To a specific question by Chakraborty, Atlee said that the influence of the Congress and Mahatma Gandhi was ‘minimal’ in pressing Britain to give independence to India.
So, the time has come for India to adopt Savarkar and Bose as its national security icons, firmly declaring that India will now walk on the Savarkar-Bose doctrine, when it comes to national security, thus making it amply clear that in security-related issues, India won’t follow Gandhiji any more.
Significantly, there were some differences between Savarkar and Bose on the attitude towards the Muslim community, but their views on most things to do with national security were one.
The Impact Of Such A Move
Such a move will, at once, stop the blackmail of the nation by Pan-Islamists, using Gandhiji’s name, which they have done with unerring regularity by first challenging the majority with violence like in the Godhra episode, and on facing retaliation, invoking ‘ Gandhiji’s non-violence and his doctrine of ‘Hindu-Muslim unity at Hindu cost’ to accuse the majority community of biases.
In the same vein, the blackmail by Communists, the co-brothers of Pan-Islamists, would also end.

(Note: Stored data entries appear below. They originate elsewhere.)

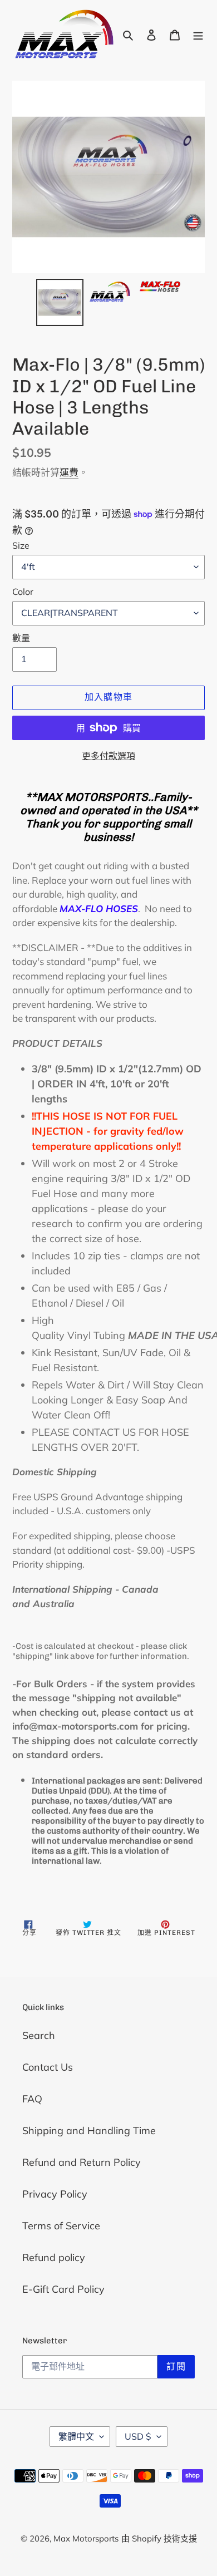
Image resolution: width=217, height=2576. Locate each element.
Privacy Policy (54, 2194)
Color (22, 591)
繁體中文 (76, 2436)
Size (20, 545)
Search (38, 2035)
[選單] (198, 34)
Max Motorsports (86, 2538)
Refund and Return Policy (81, 2162)
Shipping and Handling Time (89, 2130)
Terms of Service (61, 2225)
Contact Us (47, 2067)
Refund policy (53, 2257)
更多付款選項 (108, 755)
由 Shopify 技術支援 (159, 2538)
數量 (21, 637)
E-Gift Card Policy (63, 2289)
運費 (69, 472)
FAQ (32, 2098)
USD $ (138, 2436)
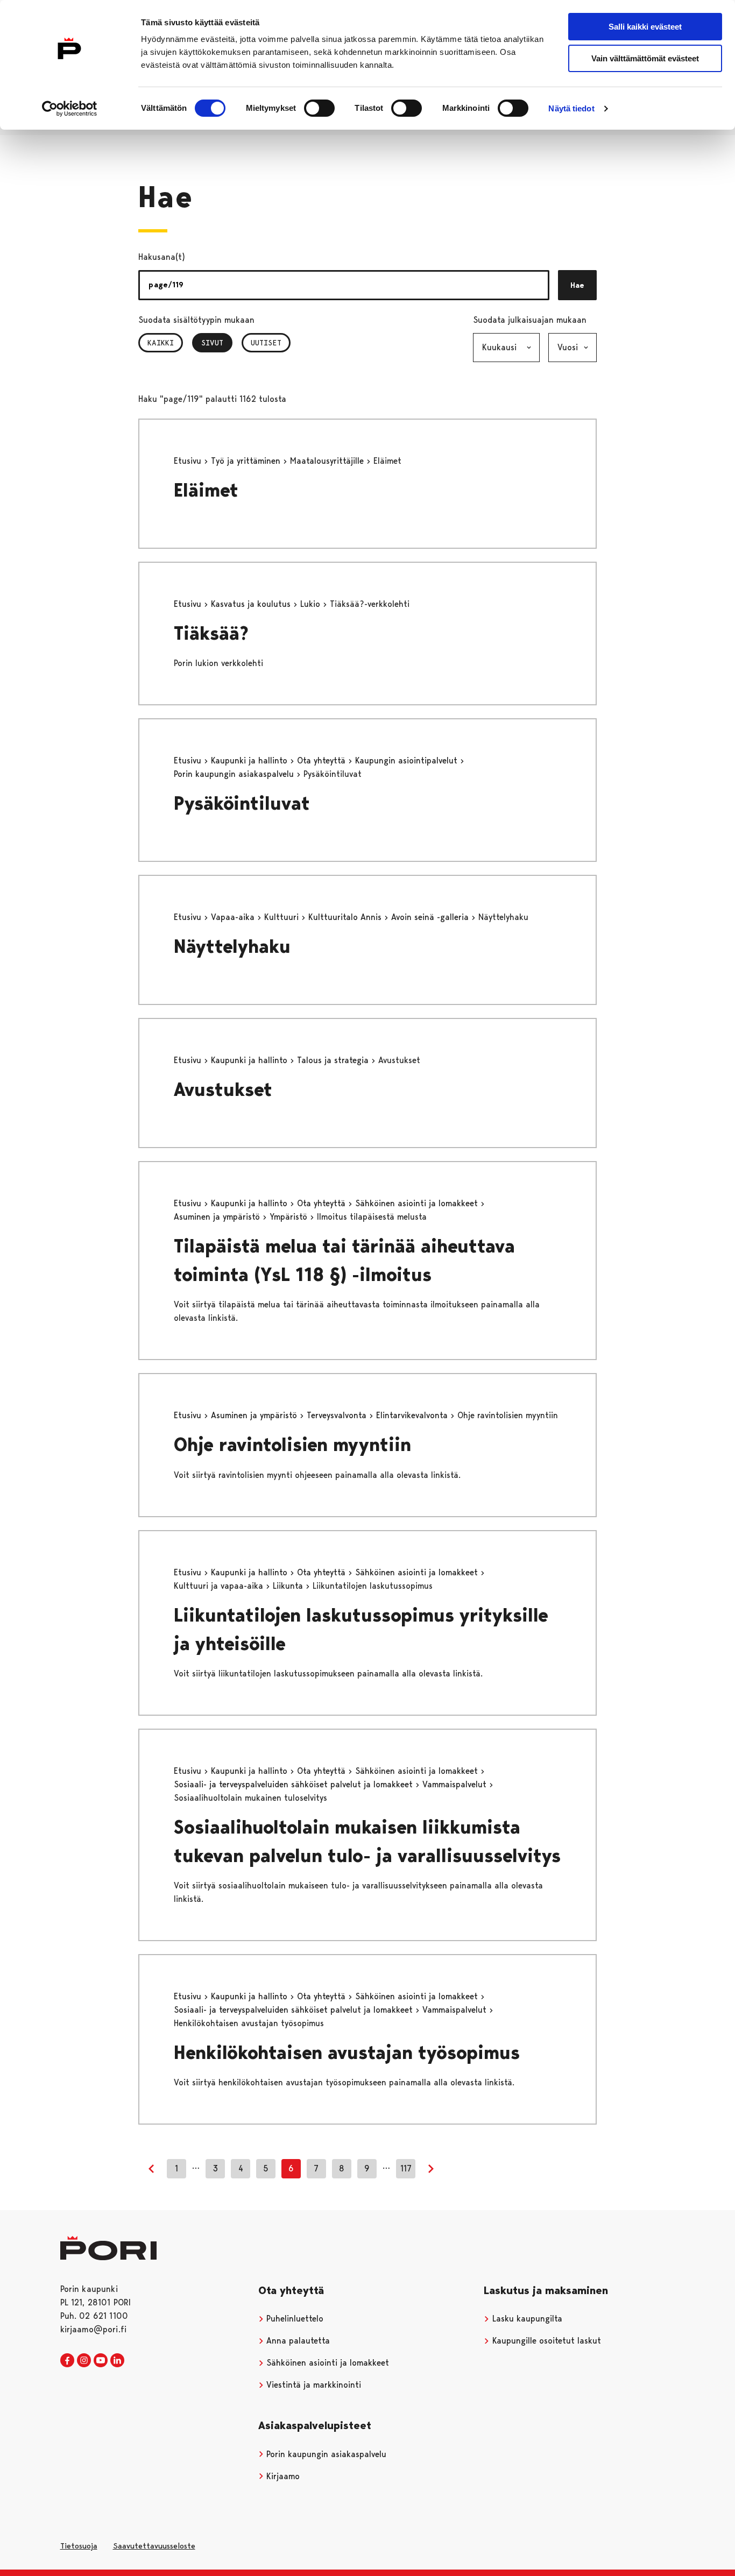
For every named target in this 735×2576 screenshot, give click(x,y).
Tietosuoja (78, 2546)
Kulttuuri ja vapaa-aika (220, 1586)
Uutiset (266, 342)
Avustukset (223, 1090)
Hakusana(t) (161, 257)
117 (406, 2168)
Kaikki (160, 342)
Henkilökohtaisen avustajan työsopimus (347, 2053)
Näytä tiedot (571, 108)
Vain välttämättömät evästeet (645, 58)
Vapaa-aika (234, 917)
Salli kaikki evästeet (645, 26)
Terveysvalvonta (338, 1415)
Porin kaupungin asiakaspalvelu (235, 774)
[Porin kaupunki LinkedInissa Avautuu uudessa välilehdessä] (117, 2360)
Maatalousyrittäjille (328, 461)
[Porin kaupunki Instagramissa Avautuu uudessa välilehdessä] (84, 2360)
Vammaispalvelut (455, 1784)
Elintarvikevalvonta (413, 1415)
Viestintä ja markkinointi (312, 2385)
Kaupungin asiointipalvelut (407, 760)
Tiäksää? (211, 633)
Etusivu (189, 461)
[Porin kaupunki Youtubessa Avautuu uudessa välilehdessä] (101, 2360)
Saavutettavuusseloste (154, 2546)
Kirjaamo (282, 2476)
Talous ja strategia (334, 1060)
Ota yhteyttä (322, 760)
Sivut (216, 342)
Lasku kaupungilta (526, 2318)
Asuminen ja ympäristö (218, 1217)
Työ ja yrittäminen (247, 461)
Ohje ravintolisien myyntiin (292, 1445)
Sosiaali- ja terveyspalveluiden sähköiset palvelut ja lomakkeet (294, 1784)
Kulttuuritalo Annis (346, 917)
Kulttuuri (282, 917)
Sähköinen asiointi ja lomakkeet (417, 1203)
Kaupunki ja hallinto (250, 760)
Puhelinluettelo (293, 2318)
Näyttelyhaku (232, 947)
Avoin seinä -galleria (431, 917)
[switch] (319, 108)
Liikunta (289, 1586)
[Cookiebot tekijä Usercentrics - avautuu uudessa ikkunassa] (70, 109)
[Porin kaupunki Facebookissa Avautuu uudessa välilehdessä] (67, 2360)
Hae (577, 285)
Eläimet (206, 490)
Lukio (311, 604)
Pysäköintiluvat (242, 803)
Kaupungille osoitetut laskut (545, 2341)
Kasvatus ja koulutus (252, 604)
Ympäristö (290, 1217)
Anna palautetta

This will also enable India to properly define that section of the Muslim community which is moderate and not wedded to Pan-Islamism and wants to remain in the Indian mainstream. The numbers of inclusive Muslims is quite vast in India, but India is unable to tap into them due lack of a national security vision.

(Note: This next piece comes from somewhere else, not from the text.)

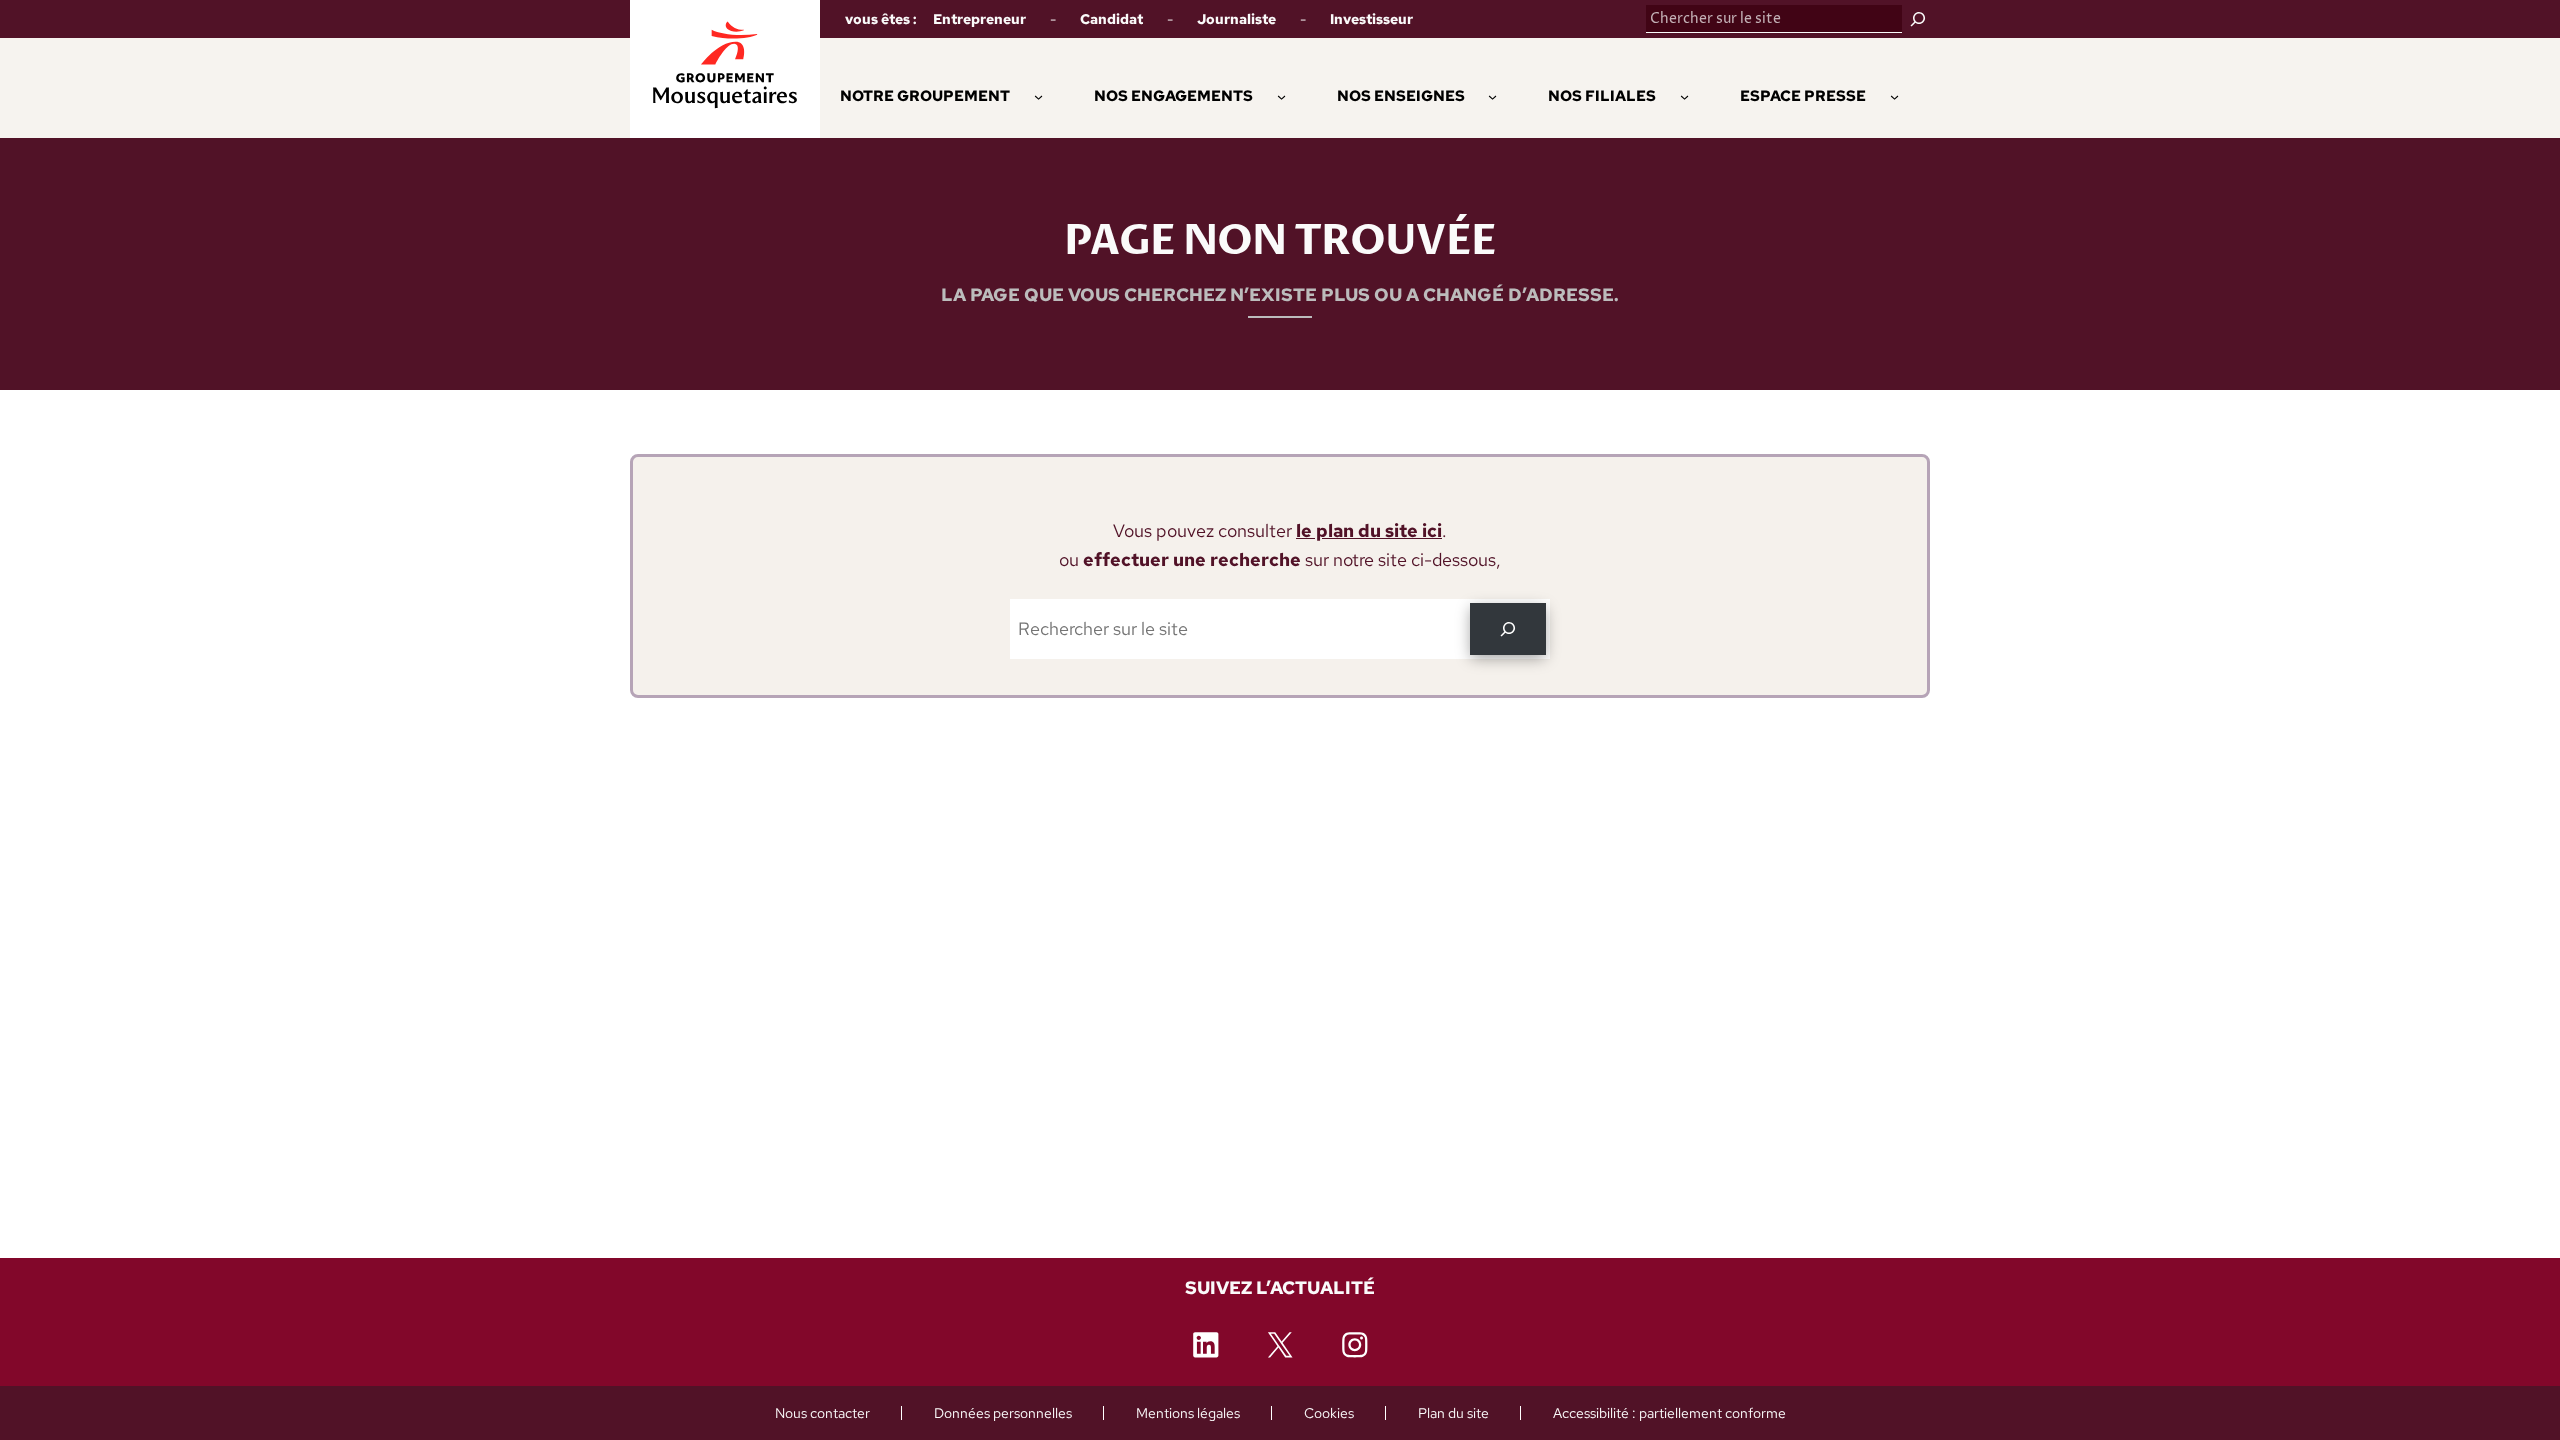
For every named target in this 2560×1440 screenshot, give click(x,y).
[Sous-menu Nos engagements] (1281, 95)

Delinking Gandhi from our national security plan will also immensely help India in sending the right signals to the world, especially the powerful nations, besides, of course, its key rivals — Pakistan and China.
The entire world would know what to expect from India once it is challenged. But the greatest service it will render to the nation is in cleaning the confused national security vision of Indians.
In contrast to my suggestion, many in RSS and BJP believe that Gandhi shouldn’t be tampered with, as the present rulers (read Modi government) are already following the Savarkar-Bose doctrine, as demonstrated in the Balakot strike or the surgical strike against Pakistan earlier, or even the removal of Article 370 from Jammu and Kashmir.
But the argument has defects. The need of the hour is to clear the vision of the countrymen on the security front and not of the rulers alone. Plus, even the Modi government has taken decisions under a ‘Gandhian’ impact in areas touching the nation’s security scenario like allowing foreign missionaries of the Tablighi Jamaat to come to India for six years from May 2014.
Clearly, the time for a vision shift on national security front has arrived. There is a hole in the Indian ship that needs to be immediately plugged to realise its future dreams, or else the ship might sink.